The key distribution unit 12 broadcasts (distributes) the public key PK and the generated secret key d _i to each user i (S12).

The method according to the present invention for generating a public key PK to be used as a parameter of broadcast encryption and a secret key d _i of each user has the following differences from the BGW scheme that is the background of the present invention.

In terms of the size of the public key, in the case of the technique according to the present invention, the public key PK is implemented using only (a + b + 3) elements belonging to the group G as described above.

On the contrary, since the public keys of the BGW-1 and BGW-2 schemes are implemented using (a + 2b) elements belonging to group G, there are about b more public keys than the encryption scheme of the present invention. Element is required Therefore, the encryption scheme according to the present invention has an advantage over the BGW scheme in terms of public key size.

For example, suppose that the total number of users (n) is 1 million and a and b are 1,000 each.
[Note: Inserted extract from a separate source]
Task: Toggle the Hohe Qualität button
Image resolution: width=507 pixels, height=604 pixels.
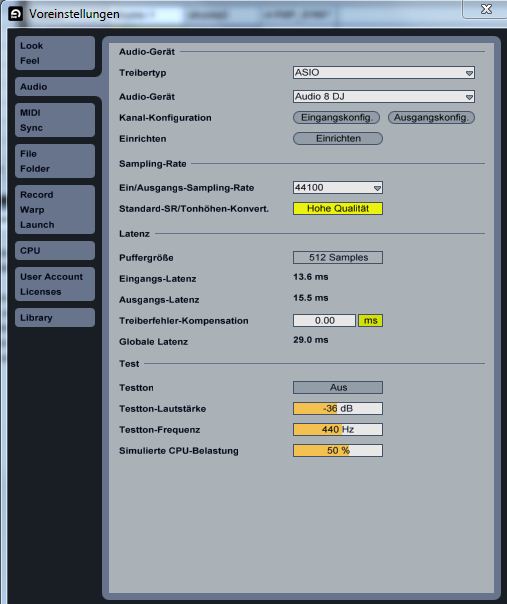Action: pyautogui.click(x=338, y=208)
In this case, since the amount of data required to represent an element of one group G is approximately 160 bits, the size of the public key is at least 480 Kbit in the BGW scheme. However, in the case of the present invention is 320 Kbit. As a result, the size of the public key is reduced by 33% compared to the conventional scheme.

On the other hand, according to the BGW technique, the user's private key must be stored in the storage device of the user terminal and the public key must be stored in order to decrypt the encrypted message. However, in the present invention, the user's secret key d _i is composed of approximately (b + 1) (previously (b + 1-r ')) elements of group G as described above, and additionally uses the public key for decryption. You do not need to save it.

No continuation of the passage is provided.